Paula Marie Mathilde Illemann Feder (February 25, 1893 - November 1, 1967) was a Danish actor and educator.

The daughter of Ernst Ferdinand Illemann and Ane Cathrine Jensen, she was born Paula Marie Mathilde Illemann in Copenhagen. She studied at the Royal Danish Theatre school from 1910 to 1912, also studying with Karl Mantzius and Anna Boserup. Her first performance as a student was at the Royal Danish Theatre in 1910; she had her debut at the Odense Teater in 1912; she performed there from 1912 to 1916, from 1927 to 1929 and from 1944 to 1967. In 1916, she went back to Copenhagen, where she performed at the Casino Theatre until 1919 and at the Folketeatret from 1919 to 1927.

From 1930 to 1933, with her husband George Feder, she performed in a series of theatre shows.
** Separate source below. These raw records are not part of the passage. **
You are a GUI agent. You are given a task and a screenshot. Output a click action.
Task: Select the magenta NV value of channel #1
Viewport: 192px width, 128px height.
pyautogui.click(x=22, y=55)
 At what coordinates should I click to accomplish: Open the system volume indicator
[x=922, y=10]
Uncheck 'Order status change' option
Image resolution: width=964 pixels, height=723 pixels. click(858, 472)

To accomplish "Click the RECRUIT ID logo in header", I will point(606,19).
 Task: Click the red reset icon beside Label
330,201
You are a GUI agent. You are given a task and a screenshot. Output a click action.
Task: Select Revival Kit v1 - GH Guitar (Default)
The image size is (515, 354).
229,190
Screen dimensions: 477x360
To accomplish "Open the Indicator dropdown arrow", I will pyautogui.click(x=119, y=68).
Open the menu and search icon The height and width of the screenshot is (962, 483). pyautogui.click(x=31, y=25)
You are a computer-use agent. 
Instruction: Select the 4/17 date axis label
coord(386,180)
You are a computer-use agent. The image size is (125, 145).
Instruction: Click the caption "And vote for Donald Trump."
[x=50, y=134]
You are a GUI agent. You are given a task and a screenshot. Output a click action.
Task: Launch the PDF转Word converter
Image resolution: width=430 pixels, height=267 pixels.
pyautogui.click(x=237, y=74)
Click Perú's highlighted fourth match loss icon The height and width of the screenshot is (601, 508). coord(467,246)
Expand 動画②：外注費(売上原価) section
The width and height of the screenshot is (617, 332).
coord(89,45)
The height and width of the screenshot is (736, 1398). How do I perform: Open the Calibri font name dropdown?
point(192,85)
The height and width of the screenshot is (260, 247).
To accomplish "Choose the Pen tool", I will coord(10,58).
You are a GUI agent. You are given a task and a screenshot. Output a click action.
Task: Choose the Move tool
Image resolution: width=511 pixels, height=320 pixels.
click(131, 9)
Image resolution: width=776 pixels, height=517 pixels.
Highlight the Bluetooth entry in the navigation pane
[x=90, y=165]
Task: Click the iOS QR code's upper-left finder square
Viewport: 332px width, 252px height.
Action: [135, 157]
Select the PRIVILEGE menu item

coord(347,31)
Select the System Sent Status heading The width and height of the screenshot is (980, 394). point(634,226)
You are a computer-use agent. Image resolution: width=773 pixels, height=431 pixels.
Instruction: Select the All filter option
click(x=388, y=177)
After that enterprise ended, she continued to perform until 1935, when she left the stage to help her husband with his evangelical work but returned to the stage in 1943. She performed on radio and in the television movies Frisøndag and Erasmus Montanus; she also appeared in two films: I gabestokken in 1950 and Eventyrrejsen in 1960.

She was married three times: first to actor Knud Trappaud Levinsen in 1915, then to actor Svend Borch in 1920 and finally to actor and author Georg Carl Feder in 1933. She had one daughter with Georg Feder. Jette Krista Feder was born in 1933 and lives in Germany today.

Paula Feder taught at the Odense Theater school.

She died at the age of 74.

Her son Knud de Trappaud also became an actor and was shot in an attempt to escape to Sweden by the German SS.